Implementation of Content based Filtering of Undesirable Messages & Blocking Mechanism for OSN users

DOI : 10.17577/IJERTV3IS071020

Download Full-Text PDF Cite this Publication

Text Only Version

Implementation of Content based Filtering of Undesirable Messages & Blocking Mechanism for OSN users

Ms. Komal A. Nazirkar ME Student, Dept. of IT SKNCOE, University of Pune

Pune, India

Prof. S. A. Nagtilak Asst. Professor, Dept. of IT SKNCOE, University of Pune

Pune, India

Abstract Online social networking has much more importance in daily life. User use OSNs to upload their information which may be public or private. Due to OSNs world becomes close to each other. The data uploaded by the user may contain some words which are abusive in nature or they might show some political or religious view. Due to all these things, the environment gets disturbed. To avoid all these things, a system is proposed which filter out the unwanted messages posted on their private wall called user wall. For that filtering rules and trust relationship criterias are considered. Using both these criterias user becomes able to restrict the messages posted on their wall. Also according to their behavior they get blocked temporarily or permanently.

KeywordsAbusive, Blocking, Filtering, Online Social Networking, User Wall.

  1. INTRODUCTION

    Now days, people become close to each other due to OSN. OSN is online social networking. Over the past few years it becomes a very fast, useful and efficient way to remain in contact with each other. By using OSN, user can share a lot of information related to their personal lives. They can also share their information related to their relationship with each other. The shared information may contain some audio or video clips. Also the information may contain some data which may be public or private related to any specific user. If we considered the facebook in case of an OSN then while posting the messages on other user walls, may contain some which are abusive in nature, or they might show some political, or violence view. Because of this the environment gets disturbed.

    In order to avoid all these things, we have proposed a system which filters out these undesirable messages. Using this system, user becomes able to restrict the unwanted messages which are going to post on their private wall called user wall. For that different filtering rules and trust relationship criteria are taken into consideration.

    In this system, whenever user posts the message on other user walls, that message gets classified into different classes using text classifier algorithm (Naïve Bayes Algorithm explained in section IV).

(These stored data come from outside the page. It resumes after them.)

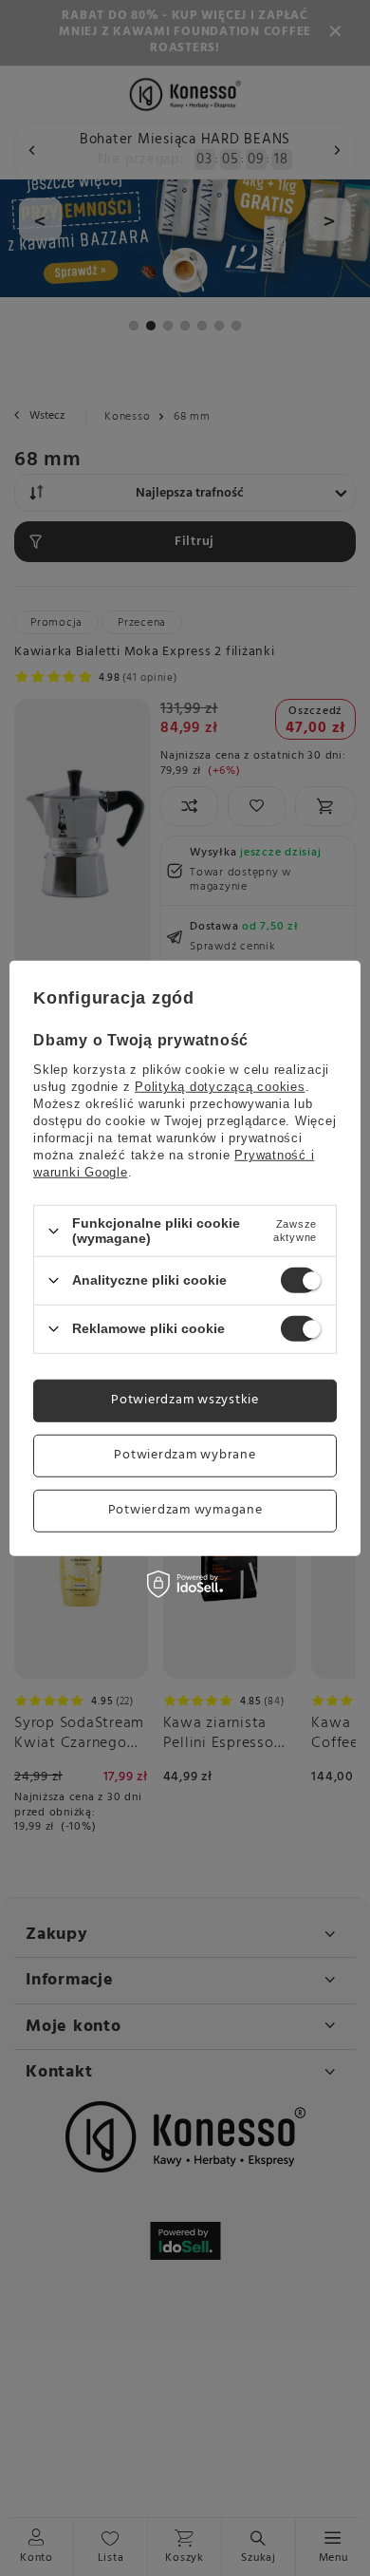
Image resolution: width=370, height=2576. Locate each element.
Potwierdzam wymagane (185, 1510)
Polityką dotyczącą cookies (220, 1087)
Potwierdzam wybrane (184, 1455)
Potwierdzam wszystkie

The main efforts are taken in building Short Text Classifier (STC) which is used for selection and extraction of data from the posted message. After that, filtering rules and trust relationship criteria are applied on that message. Filtering rules are the rules which are totally set by user and are set differently by different users [2]. While, trust relationship criteria means trust between different users [1]. If the facebook is considered then friends, friends of friends are come under trust relationship criteria. A threshold is calculated and according to that if the message is normal then only it gets posted on user wall otherwise gets filtered out by the system. A blacklist (BLs) is maintained to block the misbehaving users temporary or permanently. In case of temporary blacklisting, the users become unable to post on other user walls for some specific time period. While in case of permanent blacklisting, the user gets blocked permanently by the system [4].

  2. RELATED WORKS

    This section includes the survey which is done related to this system. There three methods for text filtering mainly collaborative filtering, content based filtering, and policy based personalization of OSN content. As the name suggested, the content of the message is filtered according to its content [3, 5]. In order to develop this system, there is a need of machine learning algorithm. There are lot of machine learning algorithms are available like Support Vector Machins (SVMs), Naive Bayes Algorithm, Decision trees. The performance of all these algorithms are calculated on the basis of real-time classification speed, learning speed, classification accuracy etc [7, 9].

    The boosting algorithms can also be used for categorization of text. Boosting means to combine many simple and moderately inaccurate categorization rules into a single and highly accurate rule. There are different boosting algorithms for multi-label, multi class problems as

    AdaBoost.MR and AdaBoost.MH. The AdaBoost.MR is basically designed to find a hypothesis which ranks the labels in a manner that hopefully places the correct labels at the top of the ranking while AdaBoost.MH algorithm is derived using a natural reduction of the multiclass, multi-label data to binary data [6].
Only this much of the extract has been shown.